_Required task_: Copy every line of the material below word for word, leaving out the pictures.

_Material supplied_:
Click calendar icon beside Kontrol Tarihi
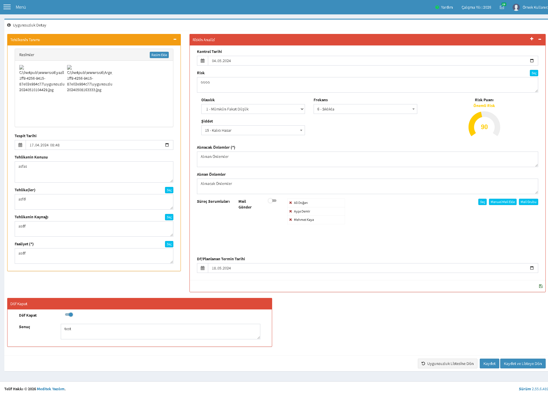The height and width of the screenshot is (396, 548). [x=202, y=61]
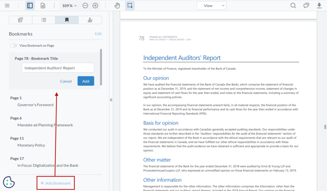Switch to the signature panel

90,20

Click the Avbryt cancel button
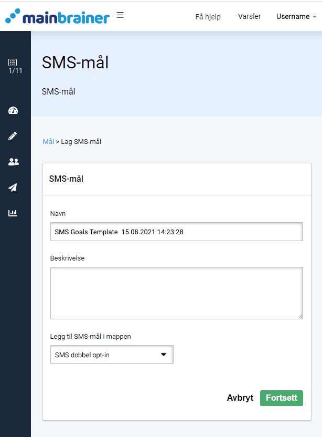coord(240,398)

_Reply to the exercise_:
Click calendar icon beside Kontrol Tarihi
The height and width of the screenshot is (396, 548). [x=202, y=61]
Switch to the signature panel

90,20

Click the Avbryt cancel button
coord(240,398)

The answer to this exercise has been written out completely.